Project Details
Description
Polynomial equations are ubiquitous in science and engineering. Particularly important are the kinds of polynomial equations that arise in fields like cryptography and computer science, where the inputs and the outputs of the polynomials are fractions or their near-cousins (elements in a "global field"). For these equations, it is important not only to know that there are solutions in fractions, but also to know that there are many solutions, and that we can find such solutions efficiently in a finite amount of runtime (i.e., there are efficient bounds on the size of the numerators and denominators of some fraction solution). Investigating these questions is a major goal of algebraic geometry. Remarkably, ideas from geometry, particularly ideas suggested by physics, give a proof of existence of integral solutions for many special polynomial equations over global function fields.
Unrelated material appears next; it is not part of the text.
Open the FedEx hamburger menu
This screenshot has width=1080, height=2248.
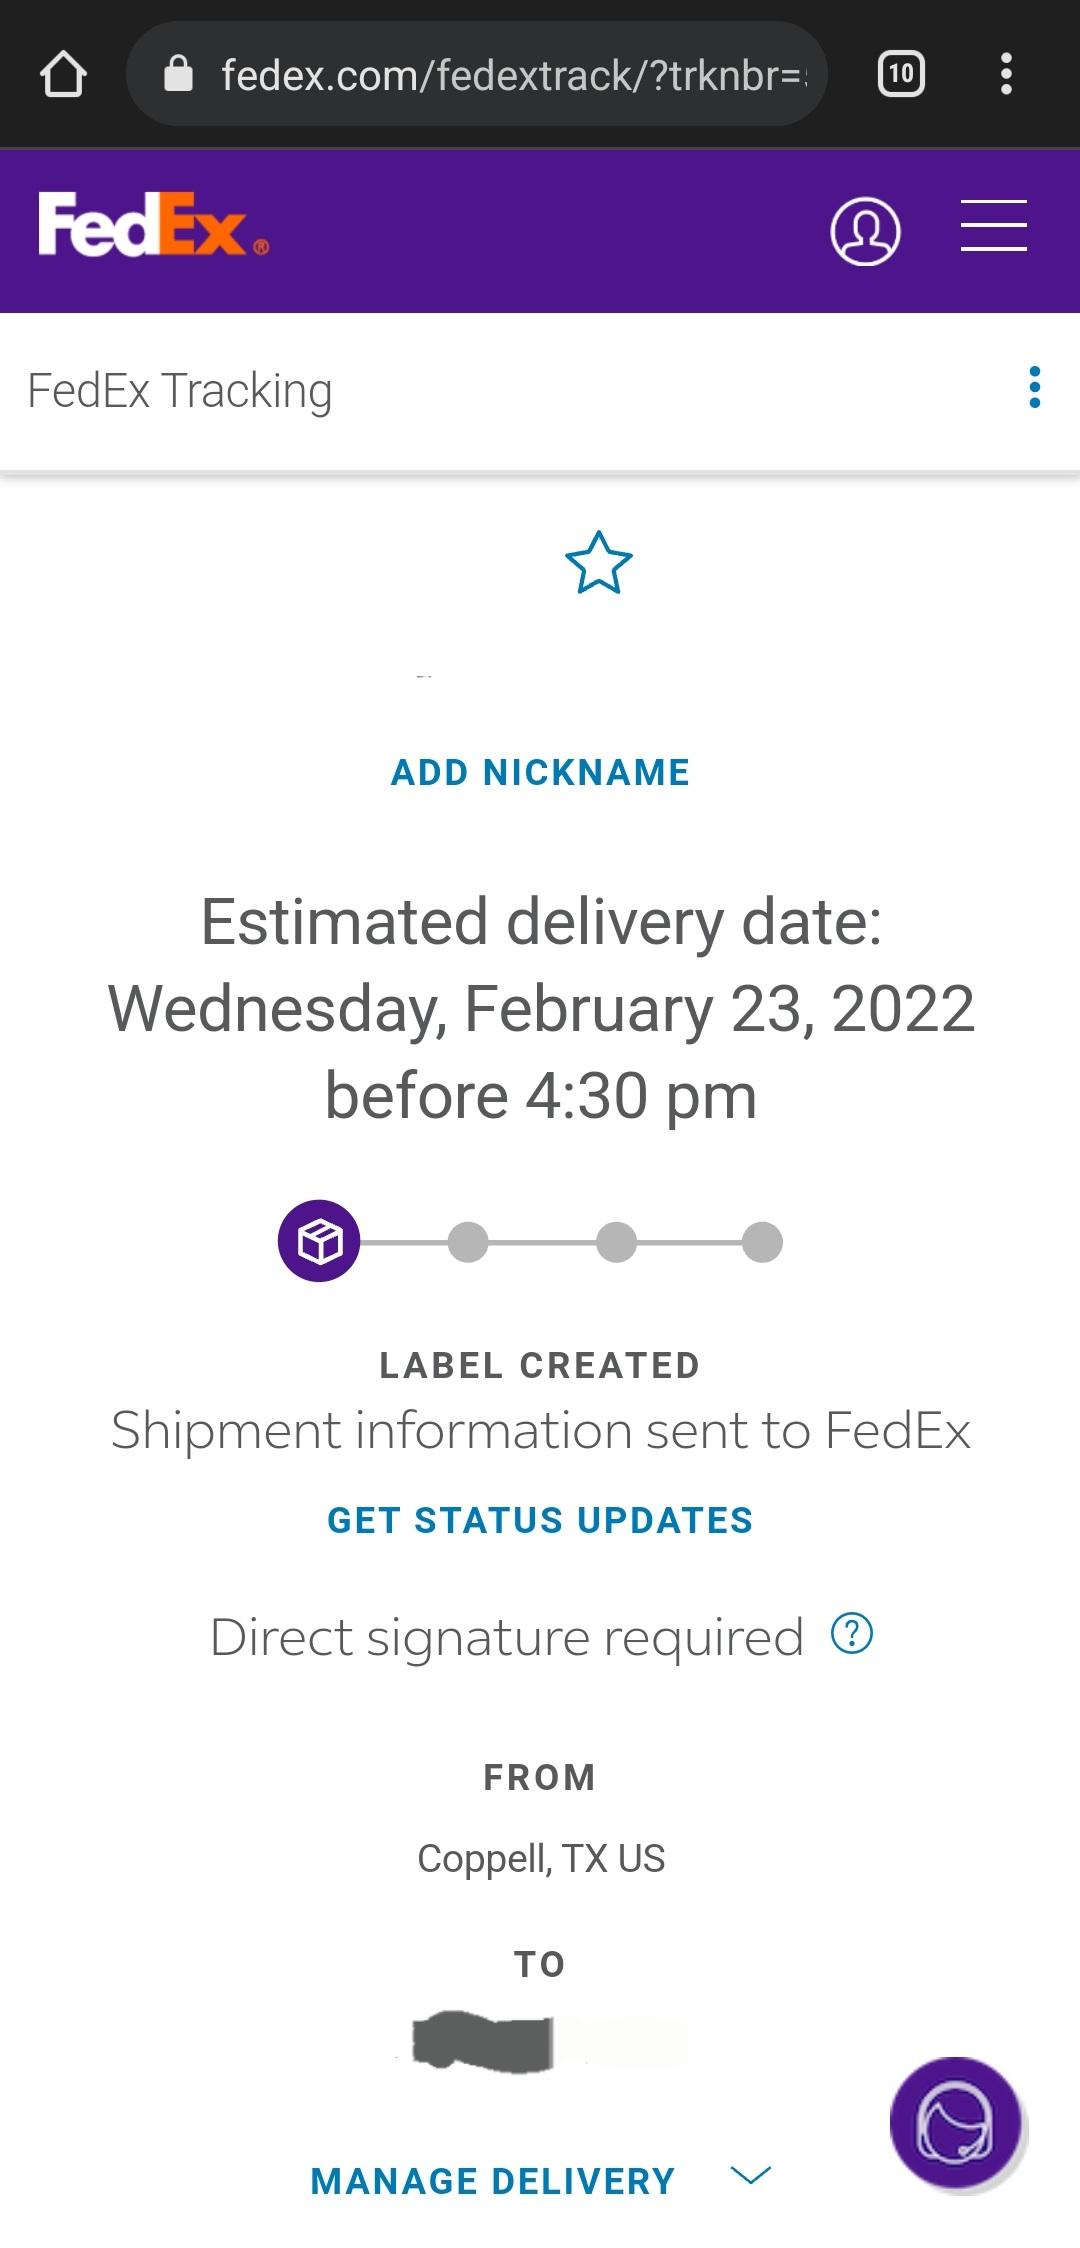[994, 225]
The main goal of this project is to exploit this advance and prove the veracity of certain conjectured bounds on rational solutions of these special polynomial equations ("rationally simply connected" systems of equations) over global function fields, thus giving an efficient algorithm for finding rational solutions. In addition, there are several educational and training goals: improving the writing of math students through weekly meetings, helping with a summer math camp for high school students, and holding twice-annual one-day training workshops for math students coinciding with one an important weekend workshop series in algebraic geometry.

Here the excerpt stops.